→ Task goal: Begin with the line that holds "Instruction: Click the Move down arrow icon" and repeat each line after it exactly, ending with the last line of the listing.

→ Input for this task:

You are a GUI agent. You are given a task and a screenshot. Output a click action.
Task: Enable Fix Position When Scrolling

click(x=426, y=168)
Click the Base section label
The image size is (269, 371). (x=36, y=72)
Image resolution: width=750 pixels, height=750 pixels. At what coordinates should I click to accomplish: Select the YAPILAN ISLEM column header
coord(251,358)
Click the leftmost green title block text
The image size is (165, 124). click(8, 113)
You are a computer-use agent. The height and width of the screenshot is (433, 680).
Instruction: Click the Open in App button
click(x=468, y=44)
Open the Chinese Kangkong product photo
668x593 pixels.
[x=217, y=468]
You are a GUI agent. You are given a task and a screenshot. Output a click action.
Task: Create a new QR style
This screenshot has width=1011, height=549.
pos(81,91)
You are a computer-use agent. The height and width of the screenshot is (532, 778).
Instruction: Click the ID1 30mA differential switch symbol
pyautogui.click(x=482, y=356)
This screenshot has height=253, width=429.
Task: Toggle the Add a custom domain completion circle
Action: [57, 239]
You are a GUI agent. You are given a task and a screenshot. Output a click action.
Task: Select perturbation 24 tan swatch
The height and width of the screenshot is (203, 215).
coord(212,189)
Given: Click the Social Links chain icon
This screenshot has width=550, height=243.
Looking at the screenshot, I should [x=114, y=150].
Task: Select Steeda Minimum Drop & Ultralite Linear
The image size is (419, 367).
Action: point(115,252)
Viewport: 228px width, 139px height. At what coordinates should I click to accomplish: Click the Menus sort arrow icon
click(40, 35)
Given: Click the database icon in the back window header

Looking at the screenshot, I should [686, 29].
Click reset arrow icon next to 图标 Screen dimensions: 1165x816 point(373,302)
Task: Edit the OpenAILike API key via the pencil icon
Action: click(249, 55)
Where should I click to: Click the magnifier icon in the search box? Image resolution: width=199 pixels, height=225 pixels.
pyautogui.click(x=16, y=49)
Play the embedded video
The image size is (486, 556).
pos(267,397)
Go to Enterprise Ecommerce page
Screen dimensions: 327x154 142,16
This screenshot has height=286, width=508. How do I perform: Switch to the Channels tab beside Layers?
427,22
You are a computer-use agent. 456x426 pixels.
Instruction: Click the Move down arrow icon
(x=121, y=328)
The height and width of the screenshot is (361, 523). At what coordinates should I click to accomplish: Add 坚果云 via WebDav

→ Problem solution:
Instruction: Click the Move down arrow icon
(x=121, y=328)
The height and width of the screenshot is (361, 523). At what coordinates should I click to accomplish: Add 坚果云 via WebDav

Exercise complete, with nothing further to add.